I Can’t Visit My Family Unless Everyone Remains Vigilant & It’s Why The Rollbacks Scare Me

By now, most states and territories have begun slowly rolling back the movement restrictions that were put in place to aid the battle against the coronavirus pandemic. Victoria, one of the most ardent holdouts, is now permitting groups of up to 5 people to go visit friends and family. The likely result of that is, come this weekend, we’ll be seeing a significant rise in the amount of people travelling around and moving between houses, which officials will nervously monitor for any subsequent spikes in cases of COVID-19.

At that same time, the public has been urged to maintain social distancing and hygiene measures; proper washing of hands, maintaining 1.5 metres of distance between bodies, and so on.

Huge amounts of people, if they haven’t already, will soon be visiting family; most of whom they haven’t seen since March. I won’t be.

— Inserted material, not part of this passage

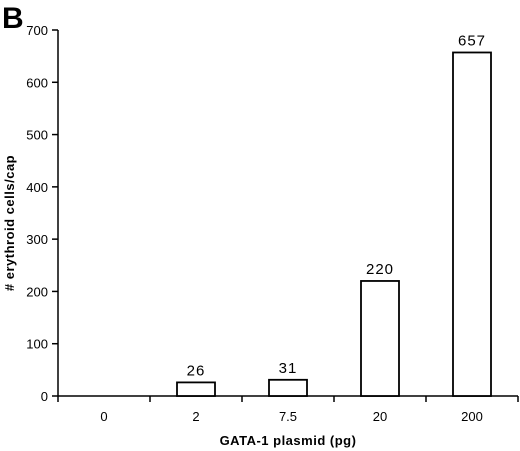 Image resolution: width=520 pixels, height=451 pixels. I want to click on x-axis: 0 2 7.5 20 200, so click(288, 410).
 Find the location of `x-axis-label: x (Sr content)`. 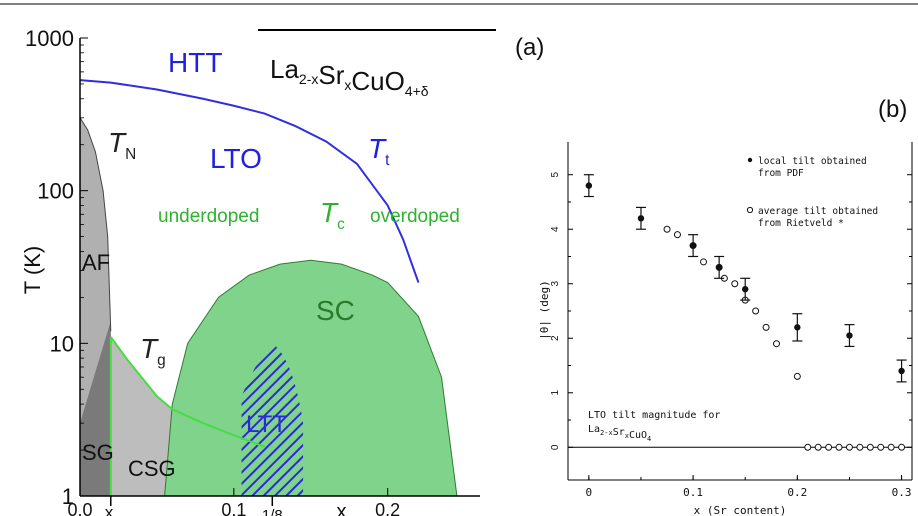

x-axis-label: x (Sr content) is located at coordinates (740, 510).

A Tasmanian born and raised, I made the choice around 9 years ago to move to Melbourne. All of my family – every single one of them – remains in Tassie. I haven’t been back since Christmas, and there’s no telling when I’ll be able to go again.

Tasmanian Premier Peter Gutwein effectively closed the Tasmanian borders on March 19th, forcing all non-essential travellers – even returning Tasmanian residents – to go into a fourteen-day self-quarantine. There was no option to rush back to Tasmania to ride out the isolation period for me. My house, my partner, my cat, my job (which we’re now all doing at home) is all in Melbourne. And at that stage I myself was on day four of a voluntary isolation period after returning from a work-related trip. Even if I wanted to, I couldn’t leave.

As anyone who’s moved interstate, away from their home town, knows, a big mitigating factor in making that move is the idea that, at any time, you could be home in a handful of hours if you needed to be. If something went horribly wrong, if someone fell ill, if something joyous happened, if something needed to be celebrated, or even if you just needed to or felt like it, you could pick yourself up and go.

When you move interstate, you’re committing to viewing your old life – and the family and friends contained in it – through a series of windows. You get a peek back at it every so often. The odd glimpse here and there. Time becomes a strobe light, showing you only one out of four or five frames.

But it’s ok, you think. You can reconcile it. Because the option to shoot off whenever you needed to was always there.

And then it wasn’t.

It’s easy enough for every bank or car or motor union ad blinking across the TV to spout “we’re all in this together.” But realistically, we’re not. One person making the responsible choice doesn’t sway the herd. I can stay at home for a 10th week in a row trying to 100% Crash Bandicoot for a third time, but Barkly Square’s common walkways will still be crammed shoulder-to-shoulder come Saturday.

Tasmania has now had five days in a row with no new recorded cases. The total of active remaining cases in the state now sits at 27. Victoria, on the other hand, is battling two cluster outbreaks; one centred at a meat works, the other at a McDonald’s.

That’s how it happens.

Restrictions get loosened. People get complacent. You go to one small house party on Friday. You go to another on Saturday. People start relaxing around one another. Someone chucks out a high five. You sink some piss. You hug each other. You forget to social distance because it’ll be fine, it’s not going to happen to you, the worst is over.

But at one of the gatherings, one of the literal thousands of them, someone is an asymptomatic carrier of coronavirus. It gets passed around to everyone there. And then those people spread. A cluster forms. A new breakout occurs. We all collectively take a half step backwards.

Even according to the Federal Government’s own three-step framework, domestic travel between states isn’t likely until at least July. That’s in a best case scenario. That’s assuming state leaders permit it. That’s in a scenario where a massive state like Victoria controls its number of daily new cases for long enough that hyper-vigilant Tasmania considers lifting its quarantine requirements for arriving travellers.

That’s what’s required for me to be able to go see my Mum and Dad, my sister, my Nan, my cousins, their kids, everyone. That’s what’s needed to stop the geographical gap from feeling so very daunting. That’s the scenario scores of people are also facing right now.

It’s one that’s reliant – almost entirely – not on us being in it together, but on millions of people all individually making a choice. Which is really very scary.

All this is not to say those who can shouldn’t visit friends or family. Really, quite the opposite.

Just maybe consider not being fucking stupid about it.

A lot of people, like me, are desperately depending on it.